Will you return, word for word, only the lines from the top of the data below down to and including the one with "The height and width of the screenshot is (1080, 2532)."?

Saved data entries
********************
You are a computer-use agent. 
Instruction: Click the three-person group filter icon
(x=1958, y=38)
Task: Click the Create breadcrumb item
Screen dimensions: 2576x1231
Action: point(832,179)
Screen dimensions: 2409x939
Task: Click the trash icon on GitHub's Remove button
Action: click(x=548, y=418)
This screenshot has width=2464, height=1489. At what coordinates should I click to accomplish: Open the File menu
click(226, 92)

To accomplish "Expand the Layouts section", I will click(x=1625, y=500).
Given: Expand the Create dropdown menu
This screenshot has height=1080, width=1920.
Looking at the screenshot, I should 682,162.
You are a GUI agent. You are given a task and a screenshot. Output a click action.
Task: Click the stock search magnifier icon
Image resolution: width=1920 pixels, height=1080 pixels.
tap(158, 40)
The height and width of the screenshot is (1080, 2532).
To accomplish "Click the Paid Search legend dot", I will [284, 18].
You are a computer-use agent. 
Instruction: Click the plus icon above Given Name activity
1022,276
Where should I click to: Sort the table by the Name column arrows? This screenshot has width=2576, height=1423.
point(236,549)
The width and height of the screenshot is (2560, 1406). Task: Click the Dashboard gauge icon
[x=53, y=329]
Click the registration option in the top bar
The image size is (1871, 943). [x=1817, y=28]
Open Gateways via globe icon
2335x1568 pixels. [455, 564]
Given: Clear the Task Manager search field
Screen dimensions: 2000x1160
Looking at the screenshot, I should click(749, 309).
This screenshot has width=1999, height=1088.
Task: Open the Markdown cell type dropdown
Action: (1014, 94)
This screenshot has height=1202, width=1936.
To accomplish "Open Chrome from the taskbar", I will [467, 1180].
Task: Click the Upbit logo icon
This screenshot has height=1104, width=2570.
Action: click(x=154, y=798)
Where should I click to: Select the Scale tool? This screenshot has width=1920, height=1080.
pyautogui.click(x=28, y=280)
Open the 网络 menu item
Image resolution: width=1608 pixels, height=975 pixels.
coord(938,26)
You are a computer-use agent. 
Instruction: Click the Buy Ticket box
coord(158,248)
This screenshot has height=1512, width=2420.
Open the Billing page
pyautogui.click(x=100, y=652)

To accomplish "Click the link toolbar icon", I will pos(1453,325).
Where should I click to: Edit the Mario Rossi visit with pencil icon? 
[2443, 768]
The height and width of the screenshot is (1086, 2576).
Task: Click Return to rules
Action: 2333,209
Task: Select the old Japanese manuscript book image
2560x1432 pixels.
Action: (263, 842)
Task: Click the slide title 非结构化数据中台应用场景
********************
### Reply to the exercise
You are a computer-use agent. 
Instruction: Click the three-person group filter icon
(x=1958, y=38)
Task: Click the Create breadcrumb item
Screen dimensions: 2576x1231
Action: point(832,179)
Screen dimensions: 2409x939
Task: Click the trash icon on GitHub's Remove button
Action: click(x=548, y=418)
This screenshot has width=2464, height=1489. At what coordinates should I click to accomplish: Open the File menu
click(226, 92)

To accomplish "Expand the Layouts section", I will click(x=1625, y=500).
Given: Expand the Create dropdown menu
This screenshot has height=1080, width=1920.
Looking at the screenshot, I should 682,162.
You are a GUI agent. You are given a task and a screenshot. Output a click action.
Task: Click the stock search magnifier icon
Image resolution: width=1920 pixels, height=1080 pixels.
tap(158, 40)
The height and width of the screenshot is (1080, 2532).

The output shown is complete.